Sebastian ist vor allem derjenige, der sich mit meinen Gedichten befasst und immer wieder den richtigen Song zu dem "Gedichtgefühl" vorstellt. Musikalisch bleibt es ihm überlassen, wie er es umsetzt. Erst wenn wir dann gemeinsam an den Feinheiten basteln ist es manchmal so, dass ich eine Melodie auf der Gitarre klimpere und wir merken, dass die wundervoll in das Lied passt.

Könnte man deine Gefühle beim erstmaligen Hören des Albums mit einem "Tiefenrausch" vergleichen?
Ja und Nein. Das, was dort stattfindet, ist und kann nur ein kleiner Teil dessen sein, was uns ausmacht. Aber alle Gefühle, die dort verarbeitet sind, sind auch von uns gelebt und erlebt worden. Der Tiefenrausch bezieht sich vor allem auf den Hinweis an den potentiellen Hörer, dass er um sich auf uns einlassen zu können, ausgetretene Pfade verlassen können muß.
Zudem bin ich hyperaktiv und ständig einem Wechselbad verschiedenster Gefühle und Eindrücke ausgesetzt, mein Leben lang, das kommt gewissermaßen einem Rausch gleich.

Welche Möglichkeiten hattet ihr als Newcomer bei der Gestaltung des Coverartworks? Sollte nicht ein Titelfoto irgendwie ein Hinweis auf die vorhandene Musik geben?
Gibt es ja :-) Die Moräne ist ein schönes, aber doch gefährliches Wesen der See. Sie versteckt sich, um sich im richtigen Moment auf ihre Beute zu stürzen. Dennoch, der Taucher, der sich ihr auf die richtige Art und Weise nähert, hat nichts zu befürchten.

Bei jemandem, der mal als Modell gearbeitet hat, ergibt sich eine andere Frage, wie wichtig ist das Aussehen eines Sängers für den Erfolg?
--------
Was hat laut dem Interview ein Taucher zu befürchten, der sich der Moräne auf die richtige Art und Weise nähert? Die Auflistung spielt hierfür keine Rolle.

» **ERFASSTE DATEN**:
--------
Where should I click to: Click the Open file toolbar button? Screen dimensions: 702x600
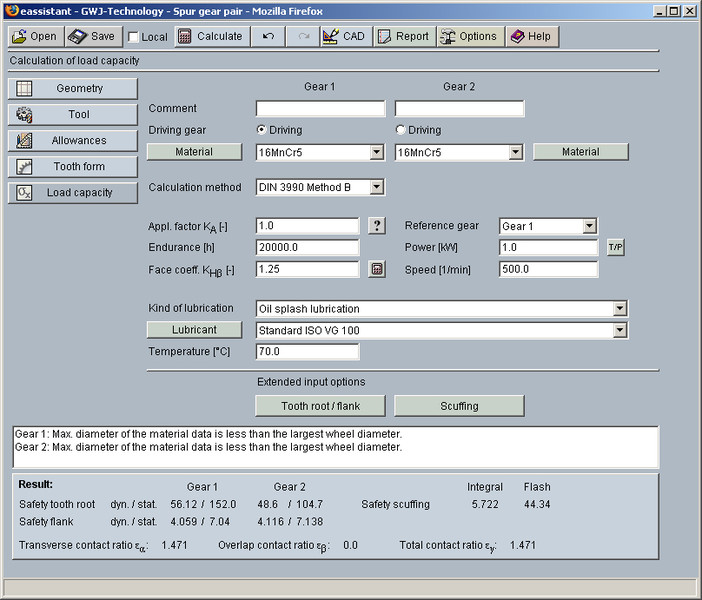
--------
» **ERLEDIGTE AUFGABE**:
Nichts.